Закон об амнистии представлялся депутатам совершенно ясным, он не затрагивал ничьих политических и экономических интересов. Если человек имеет государственные награды СССР и России, он заслуживает освобождения. О чем тут спорить?

Реакция общественности на амнистию тоже поначалу была нейтральной. Что-то там пытались говорить правоведы, но их не слушали. Страсти кипели вокруг выборов нового президента России, все остальное казалось неважным. И лишь когда на свободу стали выходить закоренелые преступники, имевшие награды СССР и РФ, убийцы-рецидивисты, грабители и насильники, разразилась гроза. Тут-то и вчитались в закон и обнаружили, что в нем отсутствует чрезвычайно важная оговорка, ограничивающая право на амнистию для лиц, совершивших тяжкие и особо тяжкие преступления.

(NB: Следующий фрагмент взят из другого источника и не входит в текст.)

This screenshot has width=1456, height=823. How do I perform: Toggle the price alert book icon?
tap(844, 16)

Скандал, выплеснувшийся на страницы газет и экраны телевизоров, на время оттеснил на второй план все остальные события. В чем только ни обвиняли народных избранников. Одна газета договорилась до того, что принятие закона в таком виде проплачено всероссийским преступным сообществом, чтобы вытащить из лагерей своих главарей.

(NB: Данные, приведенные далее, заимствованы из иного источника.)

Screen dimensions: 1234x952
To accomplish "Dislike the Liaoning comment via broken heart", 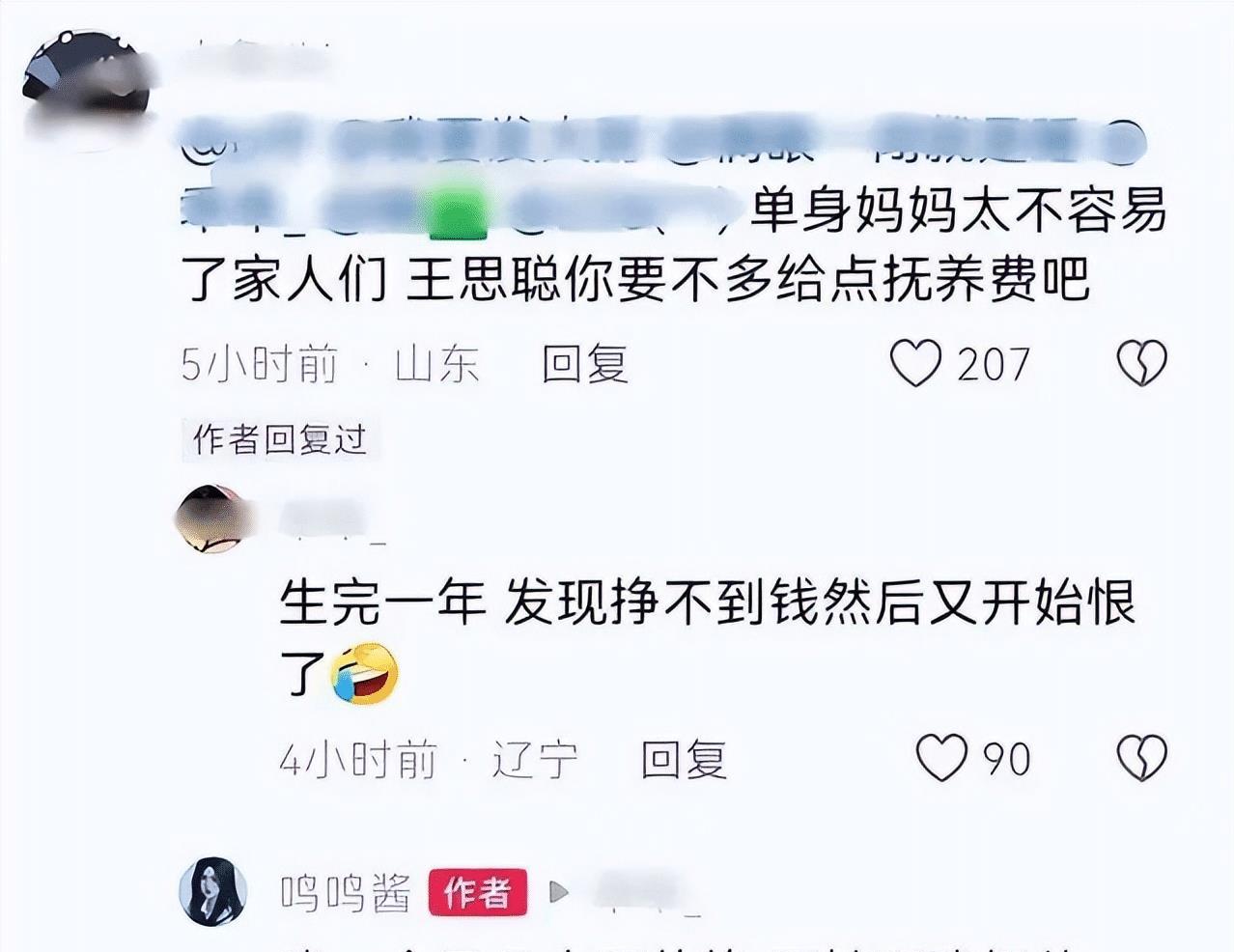I will click(1142, 758).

Судья Сорокин только диву давался. Как же далеко может увести игра воображения, как же любит пишущая братия мифологизировать и даже демонизировать то, о чем не имеет ни малейшего понятия! Преступное сообщество возможно в пределах квартала, района, города. Сорокину приходилось судить главарей крупных ОПГ. Сообщество может быть отраслевым — как в торговле наркотиками. Но в государственных масштабах преступное сообщество существовать не может в принципе. Оно предполагает подчинение каким-то единым законам, обязательным для всех. Да чтобы эти темные злобные выродки приняли для себя хоть какой-нибудь, пусть даже самый ублюдочный, кодекс? Они режут, расстреливают и взрывают друг друга при малейшей попытке ограничить власть каждого пахана!